La vie est une longue publicité (lettres de la planète terre)
Mes chers amis,
Je ne sais pas si vous savez ce qu'est la publicité. C'est une façon de vanter les mérites d'un produit que l'on veut vendre. Peu importe que cela soit absurde, mensonger ou carrément hors de propos, l'objectif est de vendre, et non de présenter les qualités réelles du produit.
Ce soir, justement, en voyant la publicité de la Caisse d'Epargne (une banque), qui accompagne Monsieur Duduche dans ses études, et puis ensuite celle de la MAIF (une mutuelle, le terme restant à définir), j'ai brusquement réalisé que c'est la façon de fonctionner de ce monde dans son entier, à quelques exceptions près. Chacun voit tous les autres, ou se voit, comme ce banquier, qui suit son client avec amour, comme son propre enfant. Alors que c'est un requin dont le métier est de plumer les pigeons (une sorte d'oiseau un peu maudit). Mais l'image de l'ami attentionné, pour absurde qu'elle soit dans ce contexte, ne choque personne j'imagine, sinon cette publicité n'existerait pas. De même, l'image de la fraternité spirituelle ou de la sangha, ou de la famille, où tous se soutiennent les uns les autres, est considérée comme un fidèle reflet de la réalité. Alors qu'on peinerait à trouver quelqu'un qui penserait à autre chose qu'à lui-même. Bref, bien que la publicité mensongère soit interdite, elle est partout.
De fait, lorsque les gens d'ici sont dévoués entre eux, c'est rarement pour aider l'autre, et presque toujours pour se fuir soi-même.
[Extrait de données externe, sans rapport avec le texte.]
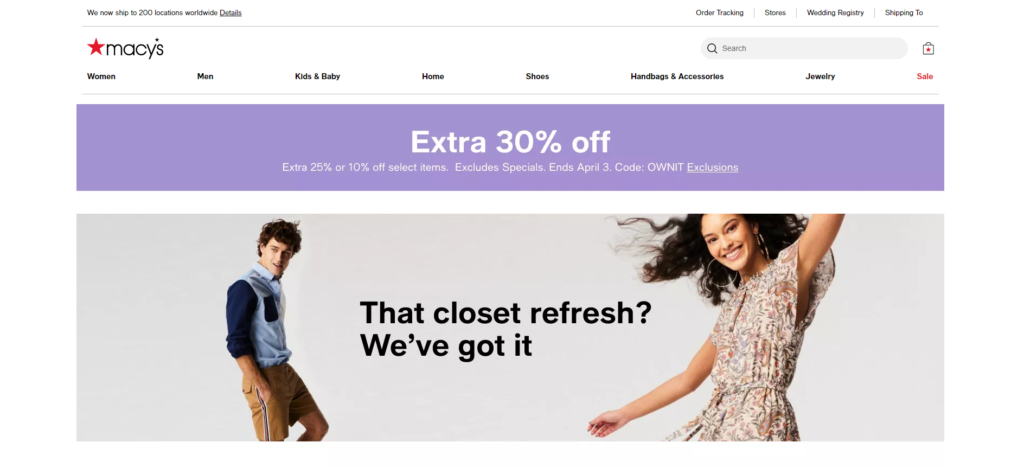Go to the Jewelry category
Le dimanche qu'on passera à aider son frère à déménager, c'est un dimanche de moins qu'on passera face à soi-même, ou à sa télévision. Les heures qu'on passera à cuisiner pour toute la famille sont autant d'heures pendant lesquelles on n'aura pas à méditer sur sa situation misérable. C'est le contraire de ce que vous connaissez, lorsque vous vous réunissez pour la joie d'écouter les autres et d'échanger avec eux. C'est pour cette raison que je suis assez peu serviable, car je préfère me tenir seul face à Dieu qu'entouré de personnes qui n'ont rien de plus pressé que de le fuir et de faire insulte à leur propre intelligence. De la sorte, je passe pour un asocial, alors que je veux certainement plus de bien à mon prochain que sa propre mère, qui ne l'a éduqué que dans le but de partager la misère commune, d'en faire un gibier de samsara.
Car il est une vérité dans ce monde : la souffrance est le Bien commun de l'humanité, et il est interdit d'en sortir. Si vous tentez quoi que ce soit dans ce sens, vous serez déshérité, sauf si vous êtes né dans une famille de Rinpoches ou de Saints. Les humains ne savent pas comment sortir de leur condition, ils possèdent cependant un flair infaillible pour dépister celui qui fait des efforts dans ce sens. C'est pour cette raison que Jésus a dit : " N'allez pas croire que je sois venu apporter la paix sur la terre; je ne suis pas venu apporter la paix, mais bien le glaive. Oui, je suis venu séparer l'homme de son père, la fille de sa mère, la belle-fille de sa belle-mère : on aura pour ennemis les gens de sa maison". Matthieu 10, 34-39.
Mais si chacun devait reconnaître que ses parents ont fait son malheur et qu'ils ne souhaitent pas le voir heureux, et que lui-même ne sait rien faire d'autre que le malheur de ses propres enfants, le choc d'une telle révélation serait sans doute insupportable.